Which, I may be misunderstanding, should have been taken care of when I 
specified what ports to use. I am telling it a static set of ports... Anyhow, I 
will get with my sysadmin again and see what he says. At least OpenMPI is 
correctly interpreting the range. 

Thanks for the help.

--- On Sat, 7/10/10, Ralph Castain <r...@open-mpi.org> wrote:

From: Ralph Castain <r...@open-mpi.org>
Subject: Re: [OMPI users] OpenMPI Hangs, No Error
To: "Open MPI Users" <us...@open-mpi.org>
List-Post: users@lists.open-mpi.org
Date: Saturday, July 10, 2010, 3:21 PM

Are there multiple interfaces on your nodes? I'm wondering if we are using a 
different network than the one where you opened these ports.
You'll get quite a bit of output, but you can turn on debug output in the oob 
itself with -mca oob_tcp_verbose xx. The higher the number, the more you get.

On Jul 10, 2010, at 11:14 AM, Robert Walters wrote:
Hello again,

I believe my administrator has opened the ports I requested. The problem I am 
having now is that OpenMPI is not listening to my defined port assignments in 
openmpi-mca-params.conf (looks like permission 644 on those files should it be 
755?)

When I perform netstat -ltnup I see that orted is listening 14 processes in tcp 
but scaterred in the 26000ish port range when I specified 60001-60016 in the 
mca-params file. Is there a parameter I am missing? In any case I am still 
hanging as mentioned originally even with the port forwarding enabled and 
specifications in mca-param enabled. 

Any other ideas on what might be causing the hang? Is there a more verbose mode 
I can employ to see more deeply into the issue? I have run --debug-daemons and 
--mca plm_base_verbose 99.

Thanks!
--- On Tue, 7/6/10, Robert Walters
 <raw19...@yahoo.com> wrote:

From: Robert Walters <raw19...@yahoo.com>
Subject: Re: [OMPI users] OpenMPI Hangs, No Error
To: "Open MPI Users" <us...@open-mpi.org>
List-Post: users@lists.open-mpi.org
Date: Tuesday, July 6, 2010, 5:41 PM

Thanks for your expeditious responses, Ralph.

Just to confirm with you, I should change openmpi-mca-params.conf to include:

oob_tcp_port_min_v4 = (My minimum port in the range)
oob_tcp_port_range_v4 = (My port range)
btl_tcp_port_min_v4 = (My minimum port in the range)
btl_tcp_port_range_v4 = (My port range)

correct?

Also, for a cluster of around 32-64 processes (8 processors per node), how wide 
of a range will I require? I've noticed some entries in
 the mailing list suggesting you need a few to get started and then it opens as 
necessary. Will I be safe with 20 or should I go for 100? 

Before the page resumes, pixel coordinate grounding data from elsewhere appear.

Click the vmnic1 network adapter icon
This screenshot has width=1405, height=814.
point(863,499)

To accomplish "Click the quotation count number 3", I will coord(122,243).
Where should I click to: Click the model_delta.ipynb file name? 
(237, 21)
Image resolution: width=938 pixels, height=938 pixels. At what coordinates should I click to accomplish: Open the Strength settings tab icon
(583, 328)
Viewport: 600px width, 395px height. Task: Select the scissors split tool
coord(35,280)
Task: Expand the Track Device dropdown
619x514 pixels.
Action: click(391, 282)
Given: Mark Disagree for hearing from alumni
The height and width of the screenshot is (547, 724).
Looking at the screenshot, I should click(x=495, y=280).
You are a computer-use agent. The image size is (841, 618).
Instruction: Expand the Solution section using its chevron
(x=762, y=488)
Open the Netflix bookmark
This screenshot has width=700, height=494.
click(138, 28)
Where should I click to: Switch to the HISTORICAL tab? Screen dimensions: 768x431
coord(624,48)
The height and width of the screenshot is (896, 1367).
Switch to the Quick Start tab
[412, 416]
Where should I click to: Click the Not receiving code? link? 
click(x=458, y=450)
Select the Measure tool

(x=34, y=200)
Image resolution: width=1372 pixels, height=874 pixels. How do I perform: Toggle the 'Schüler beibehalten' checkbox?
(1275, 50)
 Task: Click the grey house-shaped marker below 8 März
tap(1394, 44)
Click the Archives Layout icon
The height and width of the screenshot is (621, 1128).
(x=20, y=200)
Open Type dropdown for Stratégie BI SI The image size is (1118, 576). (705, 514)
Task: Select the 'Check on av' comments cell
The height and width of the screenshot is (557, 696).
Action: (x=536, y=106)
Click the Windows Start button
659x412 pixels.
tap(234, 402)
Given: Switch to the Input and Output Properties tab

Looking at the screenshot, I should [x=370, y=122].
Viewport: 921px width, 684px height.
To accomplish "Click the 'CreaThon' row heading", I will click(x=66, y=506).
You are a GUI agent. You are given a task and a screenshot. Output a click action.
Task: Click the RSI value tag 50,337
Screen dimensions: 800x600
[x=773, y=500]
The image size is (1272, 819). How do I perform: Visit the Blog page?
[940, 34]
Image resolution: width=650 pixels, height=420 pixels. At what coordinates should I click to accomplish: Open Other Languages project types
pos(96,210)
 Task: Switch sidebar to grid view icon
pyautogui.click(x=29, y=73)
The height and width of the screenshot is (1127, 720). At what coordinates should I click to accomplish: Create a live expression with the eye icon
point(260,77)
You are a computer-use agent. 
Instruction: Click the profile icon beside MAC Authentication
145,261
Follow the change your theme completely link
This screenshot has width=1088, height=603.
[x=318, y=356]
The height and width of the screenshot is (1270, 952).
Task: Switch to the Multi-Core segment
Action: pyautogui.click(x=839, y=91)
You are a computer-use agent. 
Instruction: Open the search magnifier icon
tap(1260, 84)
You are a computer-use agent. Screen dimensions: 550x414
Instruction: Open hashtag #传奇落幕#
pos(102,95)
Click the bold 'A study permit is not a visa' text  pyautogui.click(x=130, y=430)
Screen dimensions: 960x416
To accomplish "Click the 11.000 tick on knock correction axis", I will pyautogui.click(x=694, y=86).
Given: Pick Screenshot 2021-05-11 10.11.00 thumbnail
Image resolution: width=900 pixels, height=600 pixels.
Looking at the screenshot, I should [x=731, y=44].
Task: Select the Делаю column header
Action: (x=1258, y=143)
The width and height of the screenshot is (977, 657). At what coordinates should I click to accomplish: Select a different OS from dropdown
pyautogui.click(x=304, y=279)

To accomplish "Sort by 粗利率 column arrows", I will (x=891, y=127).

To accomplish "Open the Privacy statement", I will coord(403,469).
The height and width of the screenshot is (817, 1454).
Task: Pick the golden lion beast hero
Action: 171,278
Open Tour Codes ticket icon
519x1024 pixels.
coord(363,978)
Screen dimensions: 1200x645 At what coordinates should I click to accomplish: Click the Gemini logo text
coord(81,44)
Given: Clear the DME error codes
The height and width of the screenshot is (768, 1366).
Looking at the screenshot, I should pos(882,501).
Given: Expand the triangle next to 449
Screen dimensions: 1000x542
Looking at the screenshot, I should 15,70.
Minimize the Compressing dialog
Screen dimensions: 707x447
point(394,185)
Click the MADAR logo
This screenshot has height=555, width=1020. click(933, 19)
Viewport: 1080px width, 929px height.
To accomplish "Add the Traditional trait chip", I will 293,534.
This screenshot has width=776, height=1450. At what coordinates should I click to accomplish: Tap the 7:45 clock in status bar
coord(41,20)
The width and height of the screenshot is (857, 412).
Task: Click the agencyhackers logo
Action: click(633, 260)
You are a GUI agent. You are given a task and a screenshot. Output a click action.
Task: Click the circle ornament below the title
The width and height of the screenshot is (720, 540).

Thanks again for all of your help!

--- On Tue, 7/6/10, Ralph Castain <r...@open-mpi.org> wrote:

From:
 Ralph Castain <r...@open-mpi.org>
Subject: Re: [OMPI users] OpenMPI Hangs, No Error
To: "Open MPI Users" <us...@open-mpi.org>
List-Post: users@lists.open-mpi.org
Date: Tuesday, July 6, 2010, 5:31 PM

Problem isn't with ssh - the problem is that the daemons need to open a TCP 
connection back to the machine where mpirun is running. If the firewall blocks 
that connection, then we can't run.
If you can get a range of ports opened, then you can specify the ports OMPI 
should use for this purpose. If the sysadmin won't allow even that, then you 
are pretty well hosed.

On Jul 6, 2010, at 2:23 PM, Robert Walters wrote:
Yes, there is a system firewall. I don't think the sysadmin will allow it to go 
disabled. Each Linux machine
 has the built-in RHEL firewall. SSH is enabled through the firewall though.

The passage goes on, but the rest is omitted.